- Pointing items for text and elements:
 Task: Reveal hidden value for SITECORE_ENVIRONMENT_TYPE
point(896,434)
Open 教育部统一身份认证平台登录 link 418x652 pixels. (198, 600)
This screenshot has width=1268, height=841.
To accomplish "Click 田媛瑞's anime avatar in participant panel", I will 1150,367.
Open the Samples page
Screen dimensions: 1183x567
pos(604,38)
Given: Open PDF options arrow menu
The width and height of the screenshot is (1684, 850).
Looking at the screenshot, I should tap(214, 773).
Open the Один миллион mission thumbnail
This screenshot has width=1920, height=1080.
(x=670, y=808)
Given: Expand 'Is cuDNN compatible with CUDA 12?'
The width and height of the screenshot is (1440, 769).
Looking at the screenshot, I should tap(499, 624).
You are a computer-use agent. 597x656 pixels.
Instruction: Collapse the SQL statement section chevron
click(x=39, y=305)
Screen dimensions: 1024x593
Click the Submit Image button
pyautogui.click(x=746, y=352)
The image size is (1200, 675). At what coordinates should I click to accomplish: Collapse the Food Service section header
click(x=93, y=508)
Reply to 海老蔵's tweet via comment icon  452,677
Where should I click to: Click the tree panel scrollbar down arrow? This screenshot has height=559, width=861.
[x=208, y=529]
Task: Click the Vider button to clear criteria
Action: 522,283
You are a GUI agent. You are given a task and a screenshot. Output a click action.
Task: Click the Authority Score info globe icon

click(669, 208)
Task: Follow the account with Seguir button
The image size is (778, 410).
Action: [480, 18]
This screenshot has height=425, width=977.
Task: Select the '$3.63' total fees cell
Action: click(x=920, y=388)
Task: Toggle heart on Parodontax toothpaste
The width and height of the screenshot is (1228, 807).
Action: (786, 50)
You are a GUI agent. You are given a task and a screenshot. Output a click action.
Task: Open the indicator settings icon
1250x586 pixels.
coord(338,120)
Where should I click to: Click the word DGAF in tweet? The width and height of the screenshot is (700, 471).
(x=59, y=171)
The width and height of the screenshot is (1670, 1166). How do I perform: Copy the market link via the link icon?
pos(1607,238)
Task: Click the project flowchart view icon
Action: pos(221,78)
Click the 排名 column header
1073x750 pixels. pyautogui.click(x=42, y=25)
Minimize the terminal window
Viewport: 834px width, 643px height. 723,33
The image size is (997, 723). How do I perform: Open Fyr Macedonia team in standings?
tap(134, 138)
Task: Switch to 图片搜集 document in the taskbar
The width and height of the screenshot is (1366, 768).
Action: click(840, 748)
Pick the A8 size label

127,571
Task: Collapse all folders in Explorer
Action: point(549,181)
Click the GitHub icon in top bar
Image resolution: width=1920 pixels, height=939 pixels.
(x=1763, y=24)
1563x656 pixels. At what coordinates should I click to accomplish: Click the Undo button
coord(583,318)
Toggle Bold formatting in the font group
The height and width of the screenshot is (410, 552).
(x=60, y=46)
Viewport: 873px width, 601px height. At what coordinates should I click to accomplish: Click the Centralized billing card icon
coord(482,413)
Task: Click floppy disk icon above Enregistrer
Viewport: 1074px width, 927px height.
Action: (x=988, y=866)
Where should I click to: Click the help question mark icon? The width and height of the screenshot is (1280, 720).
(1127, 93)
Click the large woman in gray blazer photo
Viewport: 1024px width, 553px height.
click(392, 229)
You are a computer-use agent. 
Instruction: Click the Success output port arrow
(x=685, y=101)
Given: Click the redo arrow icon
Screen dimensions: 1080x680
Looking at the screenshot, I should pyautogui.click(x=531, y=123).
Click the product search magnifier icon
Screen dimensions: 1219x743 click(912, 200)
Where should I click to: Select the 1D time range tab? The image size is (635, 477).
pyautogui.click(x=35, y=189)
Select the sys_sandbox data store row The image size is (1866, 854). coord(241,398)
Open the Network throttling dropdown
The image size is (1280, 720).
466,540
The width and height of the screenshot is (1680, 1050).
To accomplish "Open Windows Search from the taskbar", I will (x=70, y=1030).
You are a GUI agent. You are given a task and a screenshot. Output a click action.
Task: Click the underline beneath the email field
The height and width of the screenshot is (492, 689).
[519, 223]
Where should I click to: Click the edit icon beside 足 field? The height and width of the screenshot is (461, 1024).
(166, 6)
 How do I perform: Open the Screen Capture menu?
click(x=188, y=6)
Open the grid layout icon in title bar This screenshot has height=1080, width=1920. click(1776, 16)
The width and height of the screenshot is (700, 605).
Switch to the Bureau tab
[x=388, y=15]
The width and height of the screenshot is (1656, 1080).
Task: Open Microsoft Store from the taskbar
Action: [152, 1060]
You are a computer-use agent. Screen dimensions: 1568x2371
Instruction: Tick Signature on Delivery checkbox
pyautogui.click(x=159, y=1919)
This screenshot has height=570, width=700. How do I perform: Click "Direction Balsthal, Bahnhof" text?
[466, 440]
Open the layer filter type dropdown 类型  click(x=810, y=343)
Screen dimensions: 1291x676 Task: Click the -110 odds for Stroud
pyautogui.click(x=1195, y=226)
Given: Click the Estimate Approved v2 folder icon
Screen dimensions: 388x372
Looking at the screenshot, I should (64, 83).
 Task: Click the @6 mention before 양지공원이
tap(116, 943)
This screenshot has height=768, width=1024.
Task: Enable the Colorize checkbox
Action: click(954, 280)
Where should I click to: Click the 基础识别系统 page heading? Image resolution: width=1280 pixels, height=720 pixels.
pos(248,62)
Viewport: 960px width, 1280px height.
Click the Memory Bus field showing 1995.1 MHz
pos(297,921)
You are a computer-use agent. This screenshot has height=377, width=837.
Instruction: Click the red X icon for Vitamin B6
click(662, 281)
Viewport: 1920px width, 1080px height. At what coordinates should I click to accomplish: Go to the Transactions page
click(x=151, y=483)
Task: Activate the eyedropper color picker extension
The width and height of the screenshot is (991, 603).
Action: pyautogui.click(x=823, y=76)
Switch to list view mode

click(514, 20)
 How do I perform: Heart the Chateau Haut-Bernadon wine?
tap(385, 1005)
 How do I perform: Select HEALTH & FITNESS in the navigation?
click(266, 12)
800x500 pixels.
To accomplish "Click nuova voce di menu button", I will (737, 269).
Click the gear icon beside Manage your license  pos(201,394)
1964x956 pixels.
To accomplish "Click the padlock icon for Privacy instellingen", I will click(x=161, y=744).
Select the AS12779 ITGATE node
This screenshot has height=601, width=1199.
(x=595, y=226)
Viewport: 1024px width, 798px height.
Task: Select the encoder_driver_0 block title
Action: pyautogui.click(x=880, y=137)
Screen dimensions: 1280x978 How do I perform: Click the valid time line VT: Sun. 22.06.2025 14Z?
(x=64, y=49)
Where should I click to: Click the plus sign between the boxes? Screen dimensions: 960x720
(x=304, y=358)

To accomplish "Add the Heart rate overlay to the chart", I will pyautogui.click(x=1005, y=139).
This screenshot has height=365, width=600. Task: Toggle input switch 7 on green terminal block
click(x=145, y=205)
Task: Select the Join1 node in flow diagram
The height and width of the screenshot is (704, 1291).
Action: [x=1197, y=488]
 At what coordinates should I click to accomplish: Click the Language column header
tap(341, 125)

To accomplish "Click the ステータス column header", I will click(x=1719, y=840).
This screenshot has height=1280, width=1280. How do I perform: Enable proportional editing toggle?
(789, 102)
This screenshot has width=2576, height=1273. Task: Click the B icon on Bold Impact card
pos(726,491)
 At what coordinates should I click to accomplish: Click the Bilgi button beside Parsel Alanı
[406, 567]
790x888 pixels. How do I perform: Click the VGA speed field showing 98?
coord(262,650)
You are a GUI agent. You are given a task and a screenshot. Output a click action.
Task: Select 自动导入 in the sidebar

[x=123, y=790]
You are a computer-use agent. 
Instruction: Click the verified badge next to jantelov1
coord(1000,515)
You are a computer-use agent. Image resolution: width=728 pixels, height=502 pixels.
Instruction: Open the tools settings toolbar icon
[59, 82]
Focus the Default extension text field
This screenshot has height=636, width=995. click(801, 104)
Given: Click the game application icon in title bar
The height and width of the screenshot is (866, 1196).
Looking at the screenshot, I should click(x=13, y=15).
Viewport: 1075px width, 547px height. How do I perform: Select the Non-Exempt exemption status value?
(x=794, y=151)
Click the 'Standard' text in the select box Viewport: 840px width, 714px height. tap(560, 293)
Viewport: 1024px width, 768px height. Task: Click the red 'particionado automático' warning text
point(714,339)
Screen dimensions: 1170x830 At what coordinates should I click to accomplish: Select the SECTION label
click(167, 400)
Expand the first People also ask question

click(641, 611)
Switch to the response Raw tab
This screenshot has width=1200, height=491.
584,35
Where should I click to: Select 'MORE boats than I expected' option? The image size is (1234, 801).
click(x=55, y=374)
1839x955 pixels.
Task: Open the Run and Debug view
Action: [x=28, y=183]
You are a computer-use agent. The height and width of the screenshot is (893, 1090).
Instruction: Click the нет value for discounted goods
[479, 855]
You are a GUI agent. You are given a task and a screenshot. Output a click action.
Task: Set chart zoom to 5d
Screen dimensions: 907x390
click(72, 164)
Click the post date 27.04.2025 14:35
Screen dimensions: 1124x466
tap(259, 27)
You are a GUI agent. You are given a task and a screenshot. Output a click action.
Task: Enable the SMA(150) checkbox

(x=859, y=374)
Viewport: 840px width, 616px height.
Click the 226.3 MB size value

- REQUIREMENTS: Transcribe verbatim the part of the items that opens with the line containing "Language column header" and closes with the line containing "This screenshot has height=636, width=995.", including both of those lines.

- TASK ANSWER:
 At what coordinates should I click to accomplish: Click the Language column header
tap(341, 125)

To accomplish "Click the ステータス column header", I will click(x=1719, y=840).
This screenshot has height=1280, width=1280. How do I perform: Enable proportional editing toggle?
(789, 102)
This screenshot has width=2576, height=1273. Task: Click the B icon on Bold Impact card
pos(726,491)
 At what coordinates should I click to accomplish: Click the Bilgi button beside Parsel Alanı
[406, 567]
790x888 pixels. How do I perform: Click the VGA speed field showing 98?
coord(262,650)
You are a GUI agent. You are given a task and a screenshot. Output a click action.
Task: Select 自动导入 in the sidebar

[x=123, y=790]
You are a computer-use agent. 
Instruction: Click the verified badge next to jantelov1
coord(1000,515)
You are a computer-use agent. Image resolution: width=728 pixels, height=502 pixels.
Instruction: Open the tools settings toolbar icon
[59, 82]
Focus the Default extension text field
This screenshot has height=636, width=995. click(801, 104)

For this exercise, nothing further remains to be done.